I don't think syntax has much to do with readability. Joel Berger posted his thought on a Perl versus Python matchup, but I think that falls into the same trap that most of these arguments do. If we're stuck at the level of syntax, we're really not very good programmers. I don't think any of us choose a language based on the syntax, but that's all we seem to fight about in the comparisons.
I've had the good fortune to have many excellent programmers, and none of the people I know in that category really care too much about the language. Sure, they really like Perl, but if they had to drop in C or Smalltalk or Python or whatever, they just got the job done. They weren't thinking about syntax because they were focused on story. The code at the low-level may have been kludgy, fugly, or just odd, but their skill at the high level interfaces, compartmentalization, and communication meant that the problem was just one of incremental improvement or refactoring instead of a completely new design or code base.
Larry Wall, Perl's emeritus linguist, talks about his creation in terms of nouns and verbs, and when I teach people the Perl language (not how to program, but the language), I talk about that too. But, nouns and verbs are the first couple years of elementary school. After a couple of years of tortured sentence diagramming, students move on to thinking about phrases as a whole, then paragraphs, then essays, and so on. These language debates aren't even to the level of sentences. We pick at phrases and fragments so we can declare a winner.
When I think about readability, I don't think much about the particular syntax. If we're really hard-core programmers, we know we're pushing all that stuff into subroutines or methods. I'm much more interested in the interfaces we create and how that makes the intent of the program (not just a statement) readable and understandable. Appropriate data structures (or relational schema) do the same things for us. If you want to save programmer time, it's not about Perl missing a list comprehension. It's about people thinking at the sentence level writing books.

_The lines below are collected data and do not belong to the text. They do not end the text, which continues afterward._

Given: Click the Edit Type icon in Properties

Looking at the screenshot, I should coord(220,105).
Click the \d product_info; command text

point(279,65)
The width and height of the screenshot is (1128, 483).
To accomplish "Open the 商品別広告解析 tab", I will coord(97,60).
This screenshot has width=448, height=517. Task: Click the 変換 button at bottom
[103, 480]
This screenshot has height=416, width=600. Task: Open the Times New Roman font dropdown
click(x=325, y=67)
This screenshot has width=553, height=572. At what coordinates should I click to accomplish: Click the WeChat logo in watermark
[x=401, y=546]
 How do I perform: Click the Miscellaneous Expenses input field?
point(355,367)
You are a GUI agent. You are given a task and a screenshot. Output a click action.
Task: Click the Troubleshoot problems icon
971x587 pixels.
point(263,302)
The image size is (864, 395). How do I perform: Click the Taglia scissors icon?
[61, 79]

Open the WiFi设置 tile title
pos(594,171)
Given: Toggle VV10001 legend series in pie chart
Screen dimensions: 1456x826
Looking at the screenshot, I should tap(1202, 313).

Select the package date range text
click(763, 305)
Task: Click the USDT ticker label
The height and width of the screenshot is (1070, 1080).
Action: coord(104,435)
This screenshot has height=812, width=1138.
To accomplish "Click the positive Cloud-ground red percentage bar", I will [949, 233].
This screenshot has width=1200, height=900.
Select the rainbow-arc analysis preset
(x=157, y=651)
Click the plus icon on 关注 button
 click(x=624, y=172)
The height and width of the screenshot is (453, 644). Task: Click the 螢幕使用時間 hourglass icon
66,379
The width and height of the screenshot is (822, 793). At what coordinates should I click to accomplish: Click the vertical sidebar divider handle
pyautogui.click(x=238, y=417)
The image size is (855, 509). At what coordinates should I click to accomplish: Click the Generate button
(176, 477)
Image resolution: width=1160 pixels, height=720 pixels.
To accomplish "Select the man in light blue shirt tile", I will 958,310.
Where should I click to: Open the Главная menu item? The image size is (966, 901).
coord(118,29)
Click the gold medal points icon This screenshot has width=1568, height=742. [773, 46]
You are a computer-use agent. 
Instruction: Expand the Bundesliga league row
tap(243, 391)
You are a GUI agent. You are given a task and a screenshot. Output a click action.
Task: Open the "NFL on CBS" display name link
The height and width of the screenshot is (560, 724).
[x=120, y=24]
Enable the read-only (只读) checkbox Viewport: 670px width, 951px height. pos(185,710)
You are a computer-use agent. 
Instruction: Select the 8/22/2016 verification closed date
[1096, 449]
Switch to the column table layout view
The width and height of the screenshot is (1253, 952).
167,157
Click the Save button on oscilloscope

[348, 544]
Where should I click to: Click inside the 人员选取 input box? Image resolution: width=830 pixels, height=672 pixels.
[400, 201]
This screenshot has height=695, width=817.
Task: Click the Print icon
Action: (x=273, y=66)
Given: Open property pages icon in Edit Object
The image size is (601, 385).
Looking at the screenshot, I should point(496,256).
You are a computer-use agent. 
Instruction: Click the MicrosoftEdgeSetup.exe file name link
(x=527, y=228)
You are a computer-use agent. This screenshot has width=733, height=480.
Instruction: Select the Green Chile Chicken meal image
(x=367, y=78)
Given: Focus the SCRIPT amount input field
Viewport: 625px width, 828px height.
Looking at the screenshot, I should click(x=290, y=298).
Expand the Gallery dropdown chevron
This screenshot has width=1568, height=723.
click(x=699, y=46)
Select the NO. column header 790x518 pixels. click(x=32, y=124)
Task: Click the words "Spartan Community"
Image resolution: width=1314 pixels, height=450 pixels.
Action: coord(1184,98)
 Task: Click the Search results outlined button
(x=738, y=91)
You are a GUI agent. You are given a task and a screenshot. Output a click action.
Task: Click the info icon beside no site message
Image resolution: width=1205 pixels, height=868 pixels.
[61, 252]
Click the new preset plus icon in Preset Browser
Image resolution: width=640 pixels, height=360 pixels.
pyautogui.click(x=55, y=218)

As part of what I do when I'm not writing books, I get to see plenty of Perl code bases that companies want to improve. Almost none of them are in trouble from syntax or features. As chromatic has said (citation needed), most are at the level of Perl 3 so they don't even get to the complex features (compare that to the low uptake of Python 3). Indeed, in the comments to Joel's post people note the common fear of map and grep, even though it's something that my intermediate Perl students get used to in an hour. The people working at this level often have "Senior" in their title, given for longevity more than skill. (There are other factors here, such as constant fire fighting, that prevent people from spending the time on self-improvement, but that's a different post).
Even with a slightly deficient language, for all the low level syntax people like to debate, a better design makes everything far more readable than switching languages (which Ovid recently meditated on) or meddling with syntax.
And, if we really cared about clean syntax, Randal would have us all moving to Smalltalk where he has repeatedly told me he can teach anyone the five language constructs in 20 minutes. Of course, it's not the language that's the actual hard thing there, just like it's not the language. Again, that's not how we are choosing what we like to work in.